Saved entries
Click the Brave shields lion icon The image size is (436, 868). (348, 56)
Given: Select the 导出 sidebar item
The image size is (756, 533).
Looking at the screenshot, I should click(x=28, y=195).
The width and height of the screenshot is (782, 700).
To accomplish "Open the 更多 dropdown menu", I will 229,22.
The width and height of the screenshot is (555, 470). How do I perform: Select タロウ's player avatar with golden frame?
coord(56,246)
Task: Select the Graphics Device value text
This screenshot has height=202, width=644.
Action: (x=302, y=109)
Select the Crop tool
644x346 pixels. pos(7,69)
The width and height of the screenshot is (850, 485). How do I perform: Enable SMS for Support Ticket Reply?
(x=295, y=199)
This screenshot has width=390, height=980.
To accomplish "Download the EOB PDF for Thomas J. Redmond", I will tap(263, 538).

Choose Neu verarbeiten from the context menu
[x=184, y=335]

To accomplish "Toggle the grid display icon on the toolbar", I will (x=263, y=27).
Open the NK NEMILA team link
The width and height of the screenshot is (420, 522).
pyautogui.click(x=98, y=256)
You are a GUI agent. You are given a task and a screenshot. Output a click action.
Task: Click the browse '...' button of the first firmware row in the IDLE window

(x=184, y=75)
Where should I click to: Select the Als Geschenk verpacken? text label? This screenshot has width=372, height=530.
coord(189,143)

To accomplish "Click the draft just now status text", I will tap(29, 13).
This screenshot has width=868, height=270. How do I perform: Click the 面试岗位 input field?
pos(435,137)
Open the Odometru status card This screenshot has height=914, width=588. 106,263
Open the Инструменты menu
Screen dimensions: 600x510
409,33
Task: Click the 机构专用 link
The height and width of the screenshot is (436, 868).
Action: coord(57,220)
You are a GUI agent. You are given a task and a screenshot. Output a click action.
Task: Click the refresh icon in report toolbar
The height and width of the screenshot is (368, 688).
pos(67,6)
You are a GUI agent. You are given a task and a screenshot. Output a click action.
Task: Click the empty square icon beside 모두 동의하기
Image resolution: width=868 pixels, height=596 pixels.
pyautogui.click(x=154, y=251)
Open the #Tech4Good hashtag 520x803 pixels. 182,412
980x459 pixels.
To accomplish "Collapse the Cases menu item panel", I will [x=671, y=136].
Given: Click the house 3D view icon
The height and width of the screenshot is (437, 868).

## Problem details
Filter the entries by the string "will" and copy each matching line.

## Solved exercise
To accomplish "Open the 更多 dropdown menu", I will 229,22.
To accomplish "Download the EOB PDF for Thomas J. Redmond", I will tap(263, 538).
To accomplish "Toggle the grid display icon on the toolbar", I will (x=263, y=27).
To accomplish "Click the draft just now status text", I will tap(29, 13).
To accomplish "Collapse the Cases menu item panel", I will [x=671, y=136].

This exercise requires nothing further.